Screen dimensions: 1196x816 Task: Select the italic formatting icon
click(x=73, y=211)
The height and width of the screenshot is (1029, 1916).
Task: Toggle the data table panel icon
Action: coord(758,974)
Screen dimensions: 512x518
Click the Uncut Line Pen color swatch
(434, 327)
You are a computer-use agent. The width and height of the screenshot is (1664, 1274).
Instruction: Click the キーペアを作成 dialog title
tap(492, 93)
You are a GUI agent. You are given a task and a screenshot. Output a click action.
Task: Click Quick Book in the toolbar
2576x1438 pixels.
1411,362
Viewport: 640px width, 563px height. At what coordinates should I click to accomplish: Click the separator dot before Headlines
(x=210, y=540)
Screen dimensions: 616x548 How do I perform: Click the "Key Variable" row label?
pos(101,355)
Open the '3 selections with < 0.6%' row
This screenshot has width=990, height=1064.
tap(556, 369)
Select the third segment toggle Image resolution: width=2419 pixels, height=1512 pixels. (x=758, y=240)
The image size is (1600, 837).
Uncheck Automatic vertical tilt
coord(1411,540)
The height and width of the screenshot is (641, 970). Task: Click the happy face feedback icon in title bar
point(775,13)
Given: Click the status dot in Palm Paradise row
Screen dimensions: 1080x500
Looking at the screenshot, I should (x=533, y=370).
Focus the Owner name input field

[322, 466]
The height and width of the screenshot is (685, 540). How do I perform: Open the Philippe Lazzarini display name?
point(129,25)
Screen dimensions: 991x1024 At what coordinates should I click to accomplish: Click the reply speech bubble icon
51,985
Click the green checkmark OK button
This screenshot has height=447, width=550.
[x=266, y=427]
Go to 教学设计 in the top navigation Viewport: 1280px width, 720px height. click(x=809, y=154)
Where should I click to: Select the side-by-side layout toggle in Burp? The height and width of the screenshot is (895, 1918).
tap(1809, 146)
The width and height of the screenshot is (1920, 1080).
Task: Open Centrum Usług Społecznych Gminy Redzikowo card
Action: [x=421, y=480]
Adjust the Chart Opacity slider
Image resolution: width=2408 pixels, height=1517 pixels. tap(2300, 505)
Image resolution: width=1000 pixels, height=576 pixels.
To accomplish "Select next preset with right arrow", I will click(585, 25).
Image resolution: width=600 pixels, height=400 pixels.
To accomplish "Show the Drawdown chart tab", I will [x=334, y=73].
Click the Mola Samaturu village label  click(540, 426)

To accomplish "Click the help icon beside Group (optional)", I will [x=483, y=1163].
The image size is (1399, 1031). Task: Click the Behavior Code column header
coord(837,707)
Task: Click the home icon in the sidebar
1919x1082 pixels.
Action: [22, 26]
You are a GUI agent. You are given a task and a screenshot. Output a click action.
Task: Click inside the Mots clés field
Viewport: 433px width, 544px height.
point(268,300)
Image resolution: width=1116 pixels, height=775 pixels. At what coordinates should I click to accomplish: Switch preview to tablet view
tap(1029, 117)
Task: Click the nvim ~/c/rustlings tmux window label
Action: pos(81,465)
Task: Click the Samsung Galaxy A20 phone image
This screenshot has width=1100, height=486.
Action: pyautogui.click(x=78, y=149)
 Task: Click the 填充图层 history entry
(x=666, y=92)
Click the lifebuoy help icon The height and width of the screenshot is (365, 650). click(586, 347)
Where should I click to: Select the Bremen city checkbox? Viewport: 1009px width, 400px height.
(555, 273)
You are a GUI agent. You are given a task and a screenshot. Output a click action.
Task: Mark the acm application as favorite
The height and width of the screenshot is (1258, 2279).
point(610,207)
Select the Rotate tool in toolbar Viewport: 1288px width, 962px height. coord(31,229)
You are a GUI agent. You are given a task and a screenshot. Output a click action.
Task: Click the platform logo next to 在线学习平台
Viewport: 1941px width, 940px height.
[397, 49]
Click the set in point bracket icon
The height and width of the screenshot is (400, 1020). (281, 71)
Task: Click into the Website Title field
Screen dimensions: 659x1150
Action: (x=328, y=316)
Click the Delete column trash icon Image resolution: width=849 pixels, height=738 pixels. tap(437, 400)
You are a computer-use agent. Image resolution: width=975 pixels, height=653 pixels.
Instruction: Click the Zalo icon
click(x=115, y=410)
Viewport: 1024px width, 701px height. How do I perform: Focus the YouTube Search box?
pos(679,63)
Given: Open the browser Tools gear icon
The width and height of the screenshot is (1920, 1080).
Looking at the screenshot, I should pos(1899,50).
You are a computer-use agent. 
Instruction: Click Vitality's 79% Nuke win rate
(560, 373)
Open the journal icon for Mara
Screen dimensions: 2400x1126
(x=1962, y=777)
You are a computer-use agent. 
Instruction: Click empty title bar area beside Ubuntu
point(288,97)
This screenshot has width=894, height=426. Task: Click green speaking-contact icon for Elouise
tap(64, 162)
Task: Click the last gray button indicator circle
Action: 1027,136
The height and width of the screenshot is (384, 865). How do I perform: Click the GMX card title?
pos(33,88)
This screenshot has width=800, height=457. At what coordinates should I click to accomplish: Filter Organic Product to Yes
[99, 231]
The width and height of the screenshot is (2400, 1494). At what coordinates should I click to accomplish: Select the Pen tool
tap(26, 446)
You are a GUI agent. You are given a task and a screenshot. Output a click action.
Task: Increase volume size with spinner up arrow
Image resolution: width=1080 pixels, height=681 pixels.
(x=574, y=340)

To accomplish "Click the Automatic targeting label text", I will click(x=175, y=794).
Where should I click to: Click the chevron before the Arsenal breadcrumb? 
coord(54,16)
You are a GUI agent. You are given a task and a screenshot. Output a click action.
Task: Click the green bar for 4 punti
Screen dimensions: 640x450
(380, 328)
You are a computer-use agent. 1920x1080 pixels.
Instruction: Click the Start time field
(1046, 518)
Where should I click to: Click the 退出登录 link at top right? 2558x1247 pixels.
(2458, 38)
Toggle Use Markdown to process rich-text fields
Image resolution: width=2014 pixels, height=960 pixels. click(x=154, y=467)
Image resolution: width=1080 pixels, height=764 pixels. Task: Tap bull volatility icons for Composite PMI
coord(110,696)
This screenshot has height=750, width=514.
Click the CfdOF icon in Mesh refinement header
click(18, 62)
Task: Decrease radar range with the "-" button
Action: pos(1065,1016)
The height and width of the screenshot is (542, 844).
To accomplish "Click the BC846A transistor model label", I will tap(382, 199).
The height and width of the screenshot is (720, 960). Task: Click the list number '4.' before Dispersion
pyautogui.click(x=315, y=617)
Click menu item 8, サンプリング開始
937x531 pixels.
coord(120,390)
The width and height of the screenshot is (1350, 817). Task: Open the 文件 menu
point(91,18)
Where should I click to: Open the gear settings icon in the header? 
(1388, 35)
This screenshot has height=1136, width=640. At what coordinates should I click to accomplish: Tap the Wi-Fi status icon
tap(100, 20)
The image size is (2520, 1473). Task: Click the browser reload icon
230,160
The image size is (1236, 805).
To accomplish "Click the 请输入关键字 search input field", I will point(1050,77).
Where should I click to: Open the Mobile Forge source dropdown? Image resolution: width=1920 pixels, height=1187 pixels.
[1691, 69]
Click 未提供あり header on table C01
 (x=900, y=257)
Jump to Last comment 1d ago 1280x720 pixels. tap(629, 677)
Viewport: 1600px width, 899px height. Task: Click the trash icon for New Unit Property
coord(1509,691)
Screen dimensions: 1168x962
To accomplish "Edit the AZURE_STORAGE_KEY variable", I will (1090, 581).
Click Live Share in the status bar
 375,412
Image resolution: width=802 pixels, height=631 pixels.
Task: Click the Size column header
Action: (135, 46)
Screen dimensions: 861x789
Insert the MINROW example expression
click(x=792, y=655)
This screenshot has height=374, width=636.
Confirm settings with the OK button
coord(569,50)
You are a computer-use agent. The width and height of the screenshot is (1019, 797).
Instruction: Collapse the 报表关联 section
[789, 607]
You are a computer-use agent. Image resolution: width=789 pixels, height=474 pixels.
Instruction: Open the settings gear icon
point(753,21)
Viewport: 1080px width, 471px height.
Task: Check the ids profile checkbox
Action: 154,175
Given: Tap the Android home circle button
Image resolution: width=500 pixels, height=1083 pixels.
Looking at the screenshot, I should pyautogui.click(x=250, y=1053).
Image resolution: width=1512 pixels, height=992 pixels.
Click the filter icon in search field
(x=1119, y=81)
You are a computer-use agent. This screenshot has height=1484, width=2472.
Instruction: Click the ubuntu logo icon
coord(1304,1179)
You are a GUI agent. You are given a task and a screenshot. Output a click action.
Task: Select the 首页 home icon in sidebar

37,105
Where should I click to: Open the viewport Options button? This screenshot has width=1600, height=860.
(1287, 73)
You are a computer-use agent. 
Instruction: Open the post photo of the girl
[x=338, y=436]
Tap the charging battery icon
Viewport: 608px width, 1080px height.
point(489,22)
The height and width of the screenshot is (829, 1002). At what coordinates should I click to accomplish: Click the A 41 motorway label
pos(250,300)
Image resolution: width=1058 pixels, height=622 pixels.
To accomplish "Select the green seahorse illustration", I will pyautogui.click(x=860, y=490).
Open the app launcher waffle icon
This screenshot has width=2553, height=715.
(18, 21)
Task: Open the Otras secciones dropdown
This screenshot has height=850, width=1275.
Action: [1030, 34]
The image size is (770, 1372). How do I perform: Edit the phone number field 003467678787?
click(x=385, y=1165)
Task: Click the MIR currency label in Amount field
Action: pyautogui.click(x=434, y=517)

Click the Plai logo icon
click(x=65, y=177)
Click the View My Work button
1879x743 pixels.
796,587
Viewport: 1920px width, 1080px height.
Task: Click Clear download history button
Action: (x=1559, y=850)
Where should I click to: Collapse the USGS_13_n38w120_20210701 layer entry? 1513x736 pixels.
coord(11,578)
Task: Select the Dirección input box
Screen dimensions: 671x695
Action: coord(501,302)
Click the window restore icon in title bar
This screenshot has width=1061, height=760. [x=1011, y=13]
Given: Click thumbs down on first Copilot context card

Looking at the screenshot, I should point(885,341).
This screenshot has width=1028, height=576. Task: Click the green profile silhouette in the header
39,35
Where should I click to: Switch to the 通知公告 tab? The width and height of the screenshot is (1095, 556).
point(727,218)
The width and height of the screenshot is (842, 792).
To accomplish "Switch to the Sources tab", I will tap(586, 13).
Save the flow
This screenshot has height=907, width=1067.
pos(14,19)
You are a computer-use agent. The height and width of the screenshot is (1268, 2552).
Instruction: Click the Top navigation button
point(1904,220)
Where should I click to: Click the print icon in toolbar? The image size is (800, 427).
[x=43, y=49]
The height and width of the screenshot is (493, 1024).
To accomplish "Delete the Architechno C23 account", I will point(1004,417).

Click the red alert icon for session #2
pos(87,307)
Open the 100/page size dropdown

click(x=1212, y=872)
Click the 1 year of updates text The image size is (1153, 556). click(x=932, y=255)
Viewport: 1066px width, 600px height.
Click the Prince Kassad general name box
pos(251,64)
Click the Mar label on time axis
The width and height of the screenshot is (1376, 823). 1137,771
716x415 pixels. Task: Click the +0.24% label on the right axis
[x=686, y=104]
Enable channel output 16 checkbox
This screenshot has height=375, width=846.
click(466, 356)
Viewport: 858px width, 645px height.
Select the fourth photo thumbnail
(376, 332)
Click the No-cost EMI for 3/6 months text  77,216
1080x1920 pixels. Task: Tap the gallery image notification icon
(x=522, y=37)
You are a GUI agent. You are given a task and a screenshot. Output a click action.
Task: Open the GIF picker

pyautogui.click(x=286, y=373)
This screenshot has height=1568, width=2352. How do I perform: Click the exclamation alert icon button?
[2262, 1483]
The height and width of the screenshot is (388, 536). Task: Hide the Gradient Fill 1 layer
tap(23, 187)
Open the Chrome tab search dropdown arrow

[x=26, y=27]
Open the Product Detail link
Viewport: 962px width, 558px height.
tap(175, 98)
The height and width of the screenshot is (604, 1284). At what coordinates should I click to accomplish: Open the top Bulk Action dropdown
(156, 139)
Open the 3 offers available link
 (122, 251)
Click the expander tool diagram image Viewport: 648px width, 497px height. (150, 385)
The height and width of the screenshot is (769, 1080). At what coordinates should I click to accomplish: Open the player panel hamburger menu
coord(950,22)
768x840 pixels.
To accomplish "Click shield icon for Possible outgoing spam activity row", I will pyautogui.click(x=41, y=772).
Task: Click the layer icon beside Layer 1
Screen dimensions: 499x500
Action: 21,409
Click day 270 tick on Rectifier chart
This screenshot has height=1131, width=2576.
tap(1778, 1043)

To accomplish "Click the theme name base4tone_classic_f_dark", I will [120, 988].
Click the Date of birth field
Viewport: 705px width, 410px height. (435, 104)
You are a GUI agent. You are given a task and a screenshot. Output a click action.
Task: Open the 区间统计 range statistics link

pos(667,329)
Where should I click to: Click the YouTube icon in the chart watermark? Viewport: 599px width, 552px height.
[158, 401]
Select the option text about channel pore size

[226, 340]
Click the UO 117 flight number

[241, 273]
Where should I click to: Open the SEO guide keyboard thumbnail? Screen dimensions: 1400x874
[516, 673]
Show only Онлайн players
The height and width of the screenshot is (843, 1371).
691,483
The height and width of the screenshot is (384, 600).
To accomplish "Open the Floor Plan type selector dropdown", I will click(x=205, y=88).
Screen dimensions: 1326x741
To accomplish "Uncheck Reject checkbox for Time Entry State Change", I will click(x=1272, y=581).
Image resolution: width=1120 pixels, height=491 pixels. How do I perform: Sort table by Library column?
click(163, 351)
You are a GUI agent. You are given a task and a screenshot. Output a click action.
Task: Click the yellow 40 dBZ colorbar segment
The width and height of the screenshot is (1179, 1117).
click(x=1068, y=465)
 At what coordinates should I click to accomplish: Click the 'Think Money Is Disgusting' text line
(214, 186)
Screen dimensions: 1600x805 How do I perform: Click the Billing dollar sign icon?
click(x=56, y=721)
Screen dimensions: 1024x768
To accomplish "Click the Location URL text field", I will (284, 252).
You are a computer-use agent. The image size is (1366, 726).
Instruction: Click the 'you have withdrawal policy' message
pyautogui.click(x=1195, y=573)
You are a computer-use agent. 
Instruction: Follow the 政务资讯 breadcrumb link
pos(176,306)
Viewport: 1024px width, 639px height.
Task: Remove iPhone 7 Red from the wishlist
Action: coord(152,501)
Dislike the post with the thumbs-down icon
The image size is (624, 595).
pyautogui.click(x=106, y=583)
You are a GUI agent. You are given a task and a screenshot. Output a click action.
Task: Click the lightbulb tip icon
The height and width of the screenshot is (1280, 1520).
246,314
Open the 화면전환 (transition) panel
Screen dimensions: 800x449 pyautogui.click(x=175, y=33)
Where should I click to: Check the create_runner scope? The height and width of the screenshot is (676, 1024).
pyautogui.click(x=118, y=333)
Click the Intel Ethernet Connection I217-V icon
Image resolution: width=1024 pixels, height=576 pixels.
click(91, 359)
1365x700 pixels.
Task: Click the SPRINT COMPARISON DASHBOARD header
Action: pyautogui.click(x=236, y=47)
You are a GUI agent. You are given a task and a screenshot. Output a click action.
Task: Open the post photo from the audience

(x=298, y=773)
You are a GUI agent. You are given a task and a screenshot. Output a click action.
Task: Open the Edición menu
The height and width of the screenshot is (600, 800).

^^^^^^^^

What the task requires
Rewrite the records from the start through the line containing "tap(492, 93)", swapping "Screen dimensions" for "Display size" and leaving everything else the same.

In response
Display size: 1196x816 Task: Select the italic formatting icon
click(x=73, y=211)
The height and width of the screenshot is (1029, 1916).
Task: Toggle the data table panel icon
Action: coord(758,974)
Display size: 512x518
Click the Uncut Line Pen color swatch
(434, 327)
You are a computer-use agent. The width and height of the screenshot is (1664, 1274).
Instruction: Click the キーペアを作成 dialog title
tap(492, 93)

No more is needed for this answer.